There current build script _build.sh is only a placholder for a proper build system - possibly using Travis - which will update the docs site for each release.
We should move the Stan book to this repo. Let’s coordinate with @andrewgelman tomorrow to make sure he doesn’t have any branches in progress that might get messed up by the move.
What’s current? The problem we face is that PyStan and RStan are lagging as much as a few months behind CmdStan. Do we just change the basic HTML as soon as CmdStan changes and then assume PyStan and RStan will somehow update their docs to point to older versions?
Previously, you had suggested having the older HMTL versions up with a sym link to the most recent version under the top-level index. I’m not sure even that’ll solve this problem.
The docs repo now contains the Stan reference manual, functions reference, and user’s guide (a.k.a. “Bayesian Statistics Using Stan”)
We can move the CmdStan, RStan, and PyStan docs into this repo as well.
The landing page is http://mc-stan.org/docs/
The HTML versions of the Stan manuals were introduced in 2.18. The index page has links to the pdfs for 2.17. Going forward, there will be new versions of the HTML and pdfs with each release.

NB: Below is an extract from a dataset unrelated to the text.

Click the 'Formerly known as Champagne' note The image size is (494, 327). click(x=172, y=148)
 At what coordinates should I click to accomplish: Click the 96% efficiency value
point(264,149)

Next steps here are: 1. add manuals for the interfaces
this definitely needs to be done for CmdStan because right now there’s not an online version of the manual. the Rmarkdown/pandoc/knitr toolchain is nice because we can generate both online and print versions of the docs.
2. create unversioned HTML docs which automatically redirect to the latest version for which the URL is valid, e.g.:
not necessarily. if the Python ecosystem meets your docs needs, that’s fine. I think I’ll amend the above statement about the interfaces. the CmdStan docs need to be pulled into this repo.
we need to do this for the Stan and CmdStan docs because for a long time the docs were only distributed as pdfs and this was suboptimal because users couldn’t get answers to their questions via a web search. so we converted the documentation from latex to Rmarkdown so we can use knitr/pandoc/bookdown and github pages to build and host the docs respectively.
if you have a way of putting your docs online for your users, that’s great. Rmarkdown/pandoc is just one way to go.
Can the team please host pre-built PDFs for the docs/book? Pandoc toolchain is really fragile I failed to get it working with strange (to me) messages on both Ubuntu and Mac.
when the Stan documentation was latex only (2.17 and before), the pdfs were prettier. we lost some of that when moving to the gitbook/pandoc toolchain. therefore the new pdfs aren’t nearly as nice as the old ones.
One of my coworkers pointed out to me the docs are complaining about the connection not being secure. I don’t know how the hosting works for this, but last time I needed a cert I just used https://letsencrypt.org/ .
Either that or maybe just use http? It’s just docs anyway?